» **SOURCE**
"""

The first MOOC–the original concept, that is–originated in an authentic educational experiment in Canada in 2008. That model has been connecting educators, helping them generate a whole host of new ideas around the world.
On the contrary, the things that are known as “MOOCs” by the general public today were created, for the most part, out of a combination of 1) fundamental misunderstanding of the concept of connectivist learning and 2) commercial interest of venture capitalists who find an unlimited supply “star professors” with inflated egos. Replicated in all sorts of, and increasingly, absurd ways, some of these pretend MOOCs continue to alternately fascinate and baffle the heck out of journalists and even scholars of higher education.
But educators who work hard and explore new technologies and adapt them to their contexts and needs in the real world of of teaching and learning have been relatively clear from the outset that mainstream MOOCs can only achieve very limited goals that online pedagogies can achieve when they’re done with an understanding of openness, scale, virtuality, and cross-contextual learning/teaching.
Luckily, misguided and dishonest world-changing projects usually implode–so, all you have to do is to wait and watch! One of the absurd models, custom designed by the most famous online education outlets, recently reached a refugee camp in the Kenya-Somalia border. And crashed. Pathetically. The story about it, published this week by the Chronicle of Higher Education is absolutely worth reading.

"""

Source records

"""

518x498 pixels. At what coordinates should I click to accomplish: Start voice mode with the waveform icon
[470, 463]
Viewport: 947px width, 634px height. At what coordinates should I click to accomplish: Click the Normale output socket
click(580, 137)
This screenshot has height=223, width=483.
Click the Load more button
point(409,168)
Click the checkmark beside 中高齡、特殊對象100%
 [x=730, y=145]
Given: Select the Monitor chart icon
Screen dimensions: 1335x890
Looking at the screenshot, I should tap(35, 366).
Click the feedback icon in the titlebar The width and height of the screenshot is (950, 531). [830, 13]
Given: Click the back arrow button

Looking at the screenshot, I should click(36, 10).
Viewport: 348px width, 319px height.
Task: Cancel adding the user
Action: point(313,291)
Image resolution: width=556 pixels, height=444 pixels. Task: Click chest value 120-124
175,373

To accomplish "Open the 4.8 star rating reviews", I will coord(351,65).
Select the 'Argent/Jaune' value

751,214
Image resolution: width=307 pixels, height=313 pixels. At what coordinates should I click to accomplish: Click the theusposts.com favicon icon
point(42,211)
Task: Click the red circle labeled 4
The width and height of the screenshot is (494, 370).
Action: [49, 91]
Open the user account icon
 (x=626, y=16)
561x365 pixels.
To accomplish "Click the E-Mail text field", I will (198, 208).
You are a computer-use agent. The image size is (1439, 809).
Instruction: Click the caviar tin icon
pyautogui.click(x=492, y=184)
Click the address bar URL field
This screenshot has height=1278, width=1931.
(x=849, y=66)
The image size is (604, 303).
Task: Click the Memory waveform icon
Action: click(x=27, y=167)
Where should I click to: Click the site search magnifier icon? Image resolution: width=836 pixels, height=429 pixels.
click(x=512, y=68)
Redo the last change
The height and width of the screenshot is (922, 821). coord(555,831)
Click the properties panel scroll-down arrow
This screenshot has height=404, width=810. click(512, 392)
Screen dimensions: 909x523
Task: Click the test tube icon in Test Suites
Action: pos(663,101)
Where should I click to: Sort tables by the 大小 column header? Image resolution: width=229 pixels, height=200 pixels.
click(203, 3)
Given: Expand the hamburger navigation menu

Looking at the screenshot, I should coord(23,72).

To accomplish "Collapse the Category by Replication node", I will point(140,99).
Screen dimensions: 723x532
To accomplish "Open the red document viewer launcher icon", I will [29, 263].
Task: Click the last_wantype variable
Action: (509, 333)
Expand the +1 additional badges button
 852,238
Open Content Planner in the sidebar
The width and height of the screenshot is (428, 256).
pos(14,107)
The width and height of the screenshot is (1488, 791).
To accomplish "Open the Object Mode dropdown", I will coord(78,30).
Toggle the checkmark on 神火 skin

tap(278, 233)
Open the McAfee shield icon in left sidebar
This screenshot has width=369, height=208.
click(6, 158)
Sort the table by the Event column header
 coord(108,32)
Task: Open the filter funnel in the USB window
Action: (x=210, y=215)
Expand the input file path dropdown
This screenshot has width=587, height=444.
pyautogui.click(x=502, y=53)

"""

» **WHAT TO DO**
- 1) Answer these questions from the passage on MOOCs.
(a) In what country and year did the first MOOC originate?
(b) Which publication ran the story about the model that reached a refugee camp?
(c) Near which border was that refugee camp located?
- 2) In the source records, edit everything from the line containing "Image resolution: width=307" down to the line containing "pyautogui.click(x=492, y=184)", replacing "text field" with "input box" and leaving the rest unchanged.
The passage on MOOCs and the entries bear no relation to one another.

» **SET OF ANSWERS**
- 1)
(a) Canada, in 2008.
(b) The Chronicle of Higher Education.
(c) The Kenya-Somalia border.

- 2)
Image resolution: width=307 pixels, height=313 pixels. At what coordinates should I click to accomplish: Click the theusposts.com favicon icon
point(42,211)
Task: Click the red circle labeled 4
The width and height of the screenshot is (494, 370).
Action: [49, 91]
Open the user account icon
 (x=626, y=16)
561x365 pixels.
To accomplish "Click the E-Mail input box", I will (198, 208).
You are a computer-use agent. The image size is (1439, 809).
Instruction: Click the caviar tin icon
pyautogui.click(x=492, y=184)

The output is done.